→ **Information supplied**:
--- --- ---

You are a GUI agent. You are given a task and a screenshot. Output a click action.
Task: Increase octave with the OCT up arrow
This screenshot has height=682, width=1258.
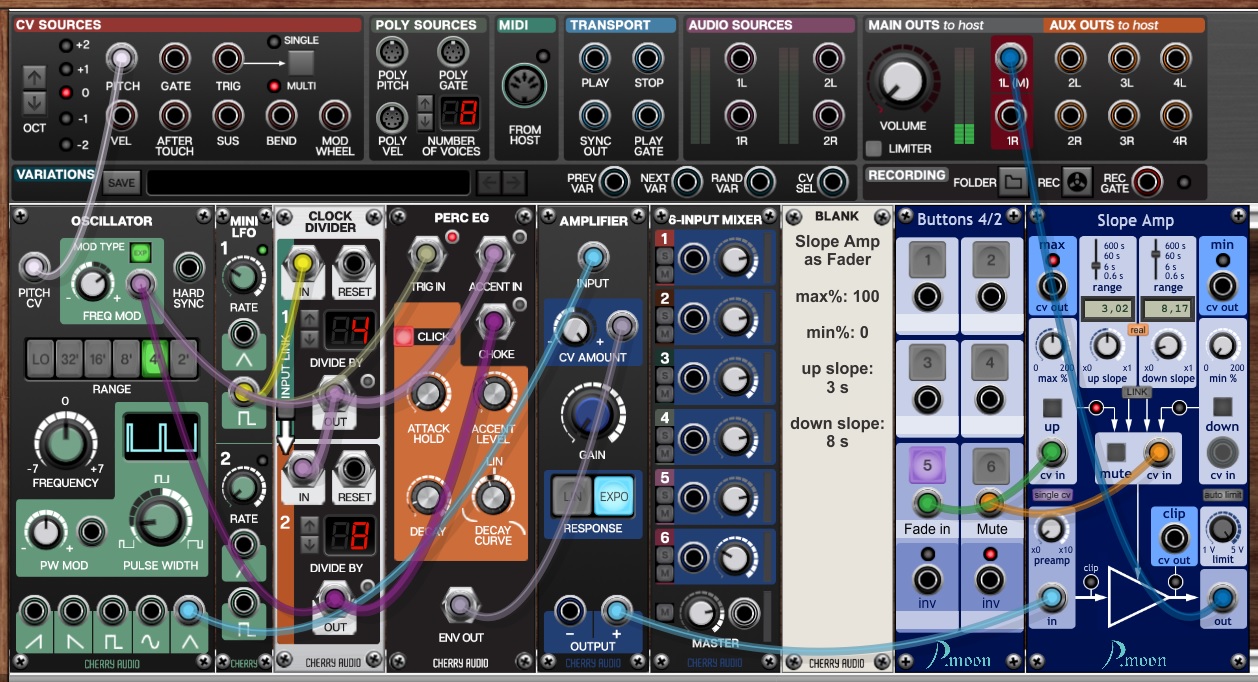tap(35, 76)
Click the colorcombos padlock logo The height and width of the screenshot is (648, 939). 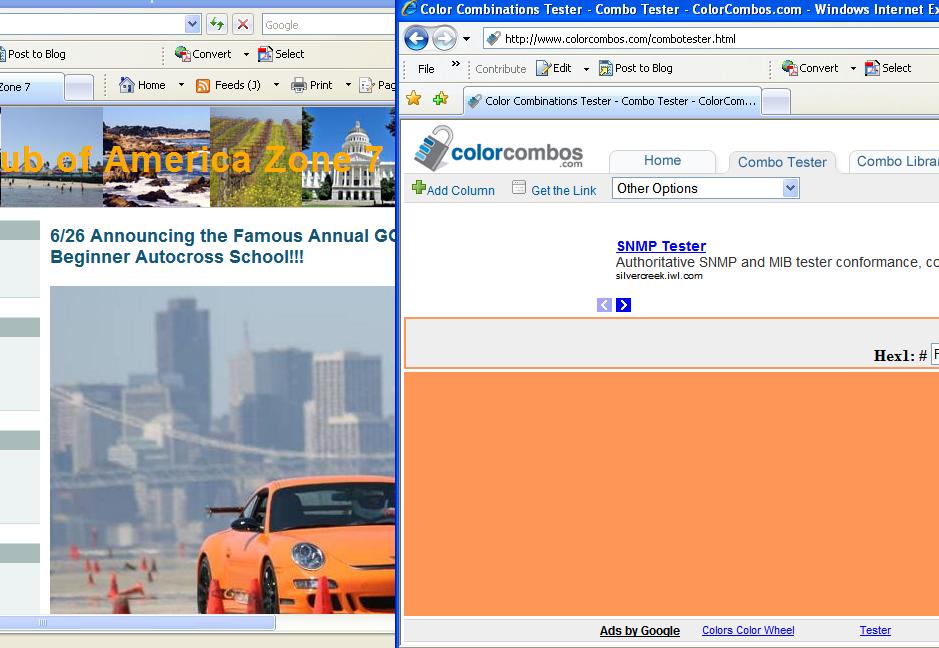click(x=435, y=149)
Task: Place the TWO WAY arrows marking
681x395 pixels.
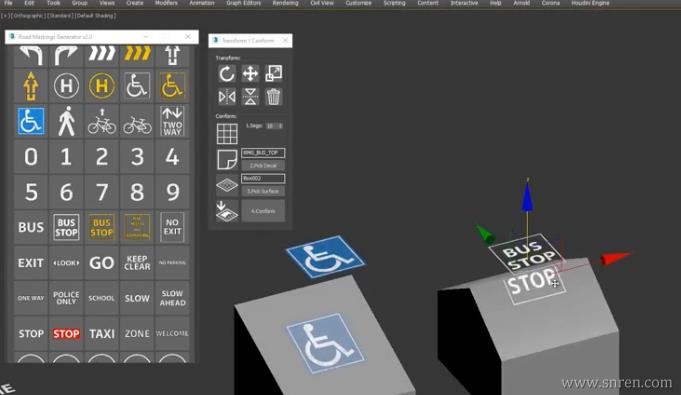Action: [x=172, y=121]
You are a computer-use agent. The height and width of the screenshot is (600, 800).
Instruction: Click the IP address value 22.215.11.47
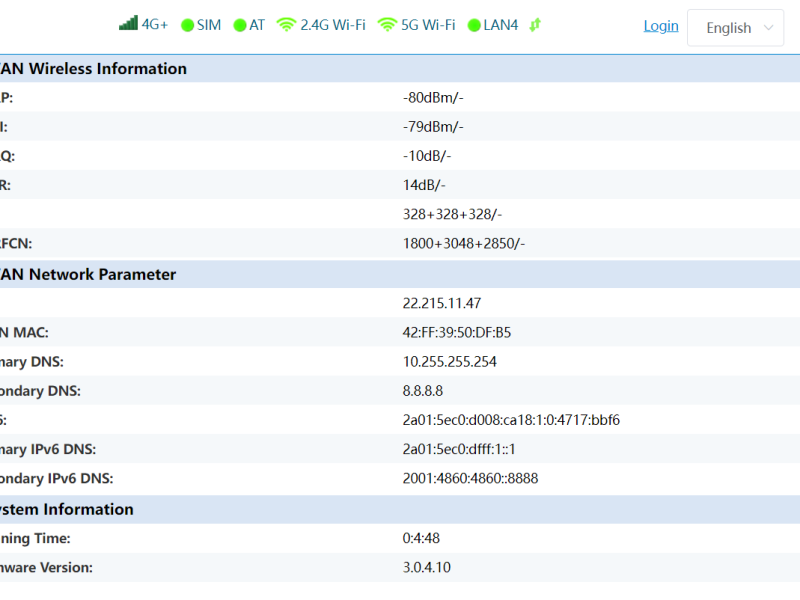click(442, 303)
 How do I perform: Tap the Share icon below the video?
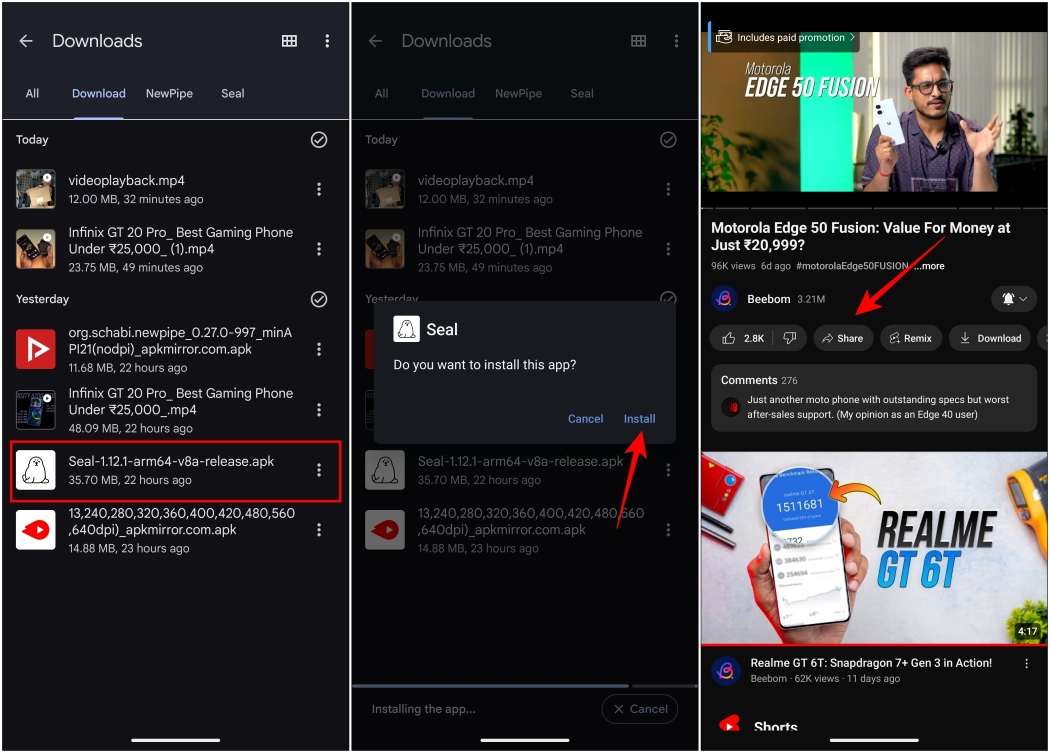click(x=842, y=338)
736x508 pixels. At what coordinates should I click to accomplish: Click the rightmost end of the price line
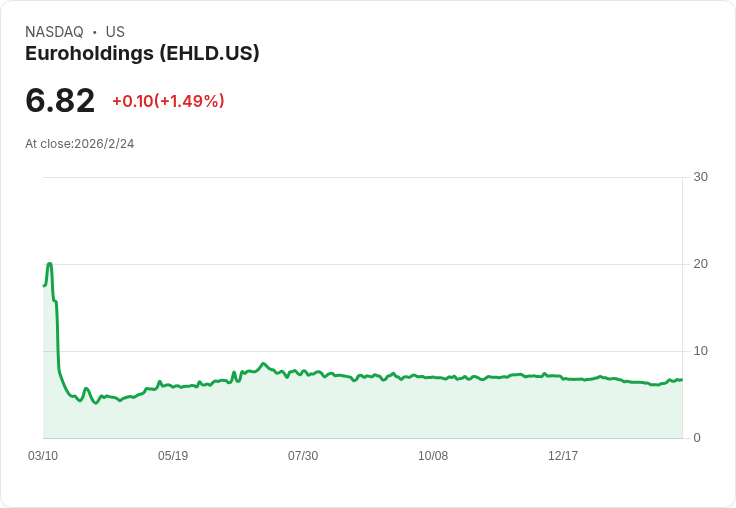pos(681,379)
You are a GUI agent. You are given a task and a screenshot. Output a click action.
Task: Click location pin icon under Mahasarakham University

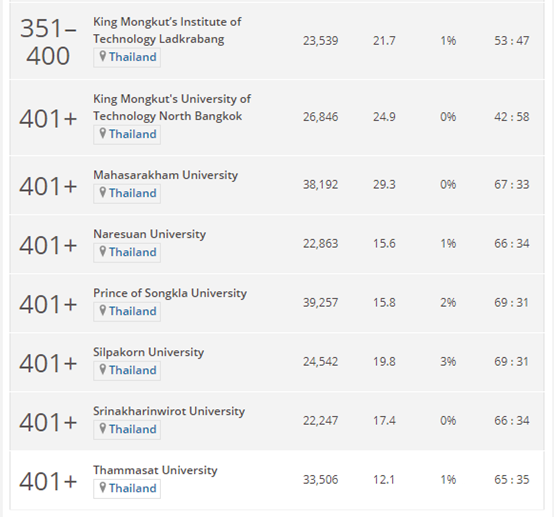(x=103, y=192)
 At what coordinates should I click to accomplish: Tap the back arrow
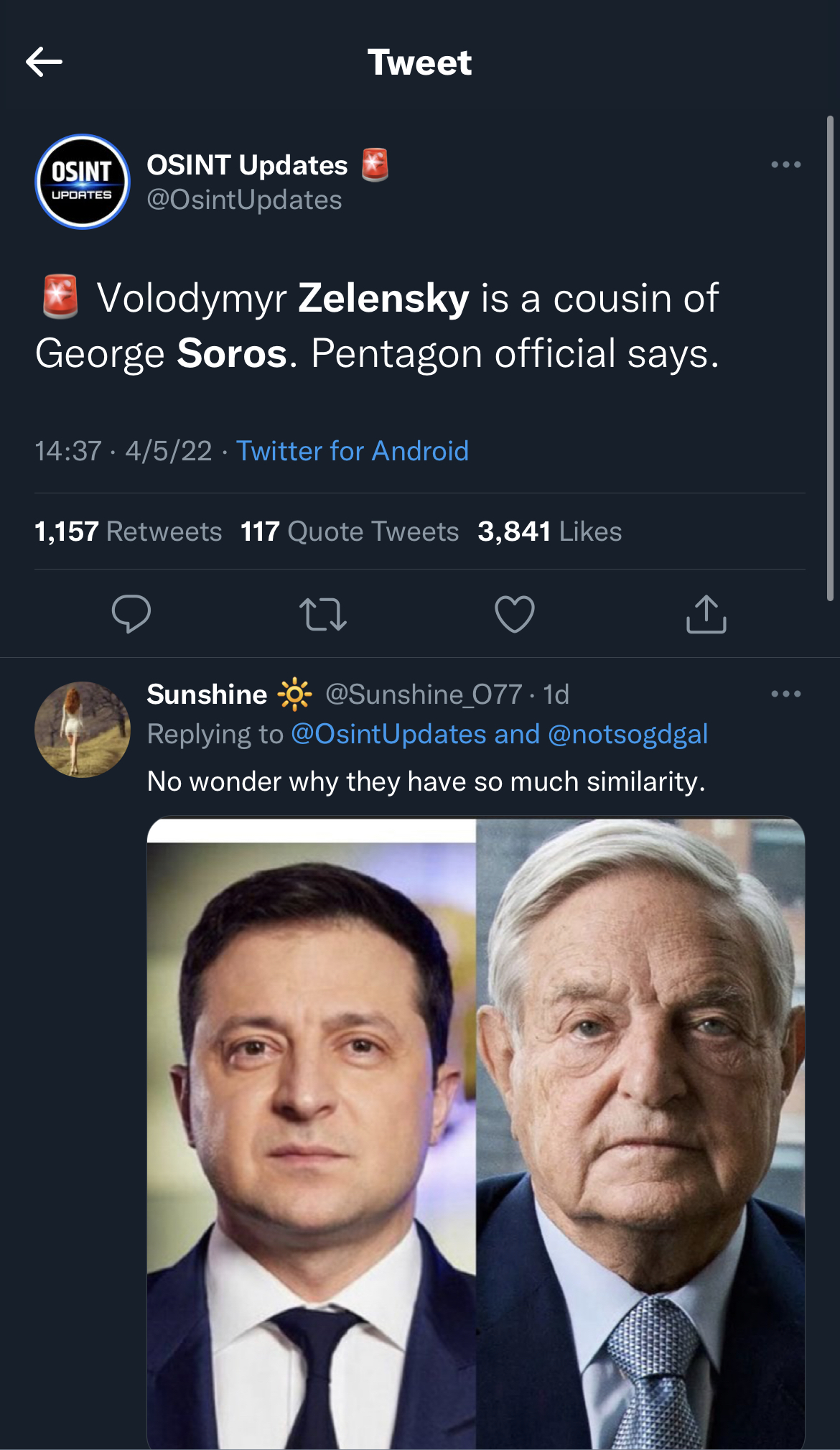45,62
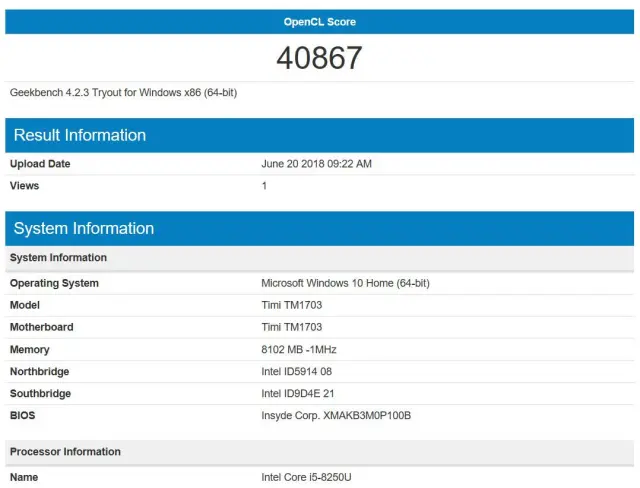This screenshot has width=640, height=488.
Task: Click the Northbridge Intel ID5914 08 value
Action: [x=298, y=372]
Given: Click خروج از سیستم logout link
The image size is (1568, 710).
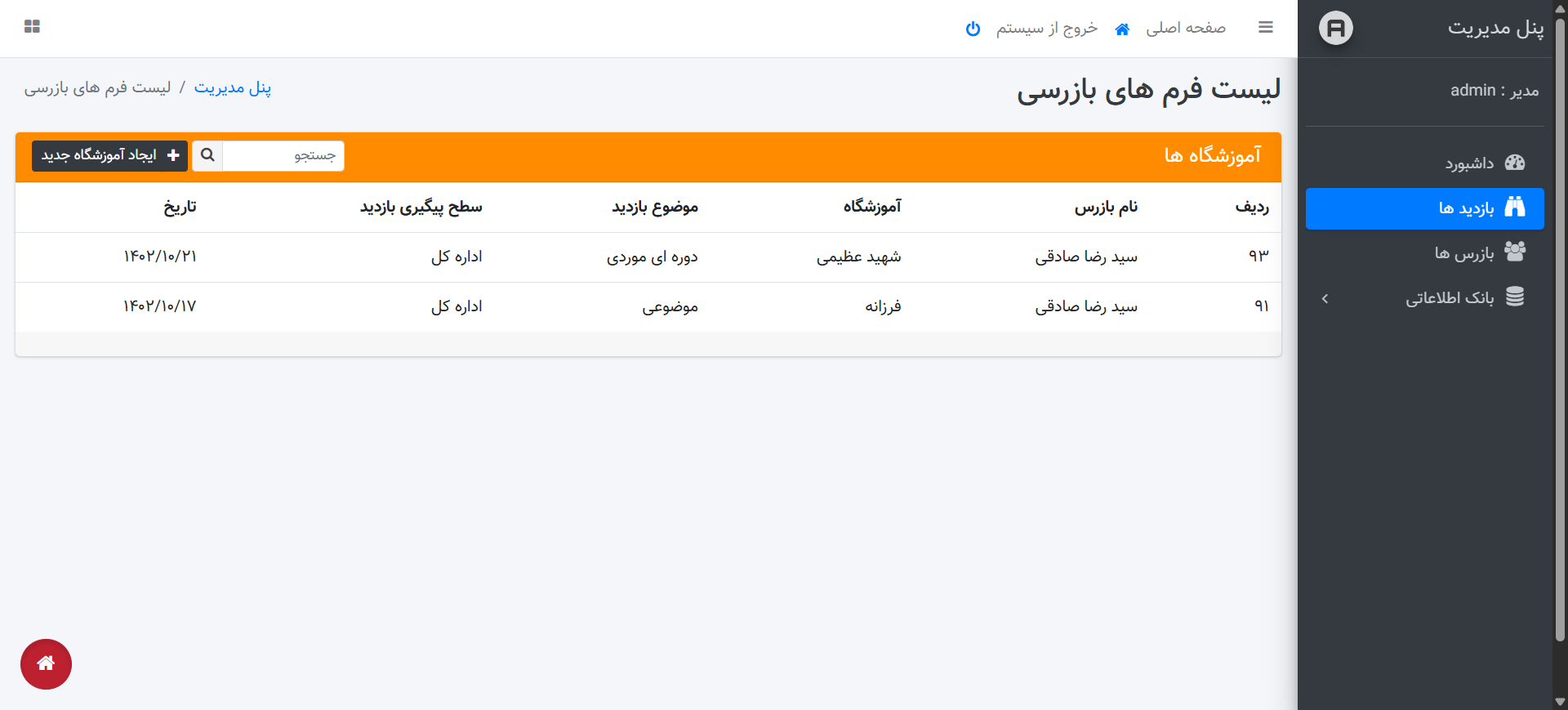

--- --- ---

→ **Description of the task**: Each line from the one containing "736x508 pixels. At" through the last line above should be retyped exactly, and no other line. Any picture is to be left out.

→ **Answer for this exercise**:
736x508 pixels. At what coordinates should I click to accomplish: Click the rightmost end of the price line
pos(681,379)
You are a GUI agent. You are given a task and a screenshot. Output a click action.
Task: Click location pin icon under Mahasarakham University

(x=103, y=192)
 At what coordinates should I click to accomplish: Tap the back arrow
45,62
This screenshot has width=640, height=488.
Task: Click the Northbridge Intel ID5914 08 value
Action: [x=298, y=372]
Given: Click خروج از سیستم logout link
The image size is (1568, 710).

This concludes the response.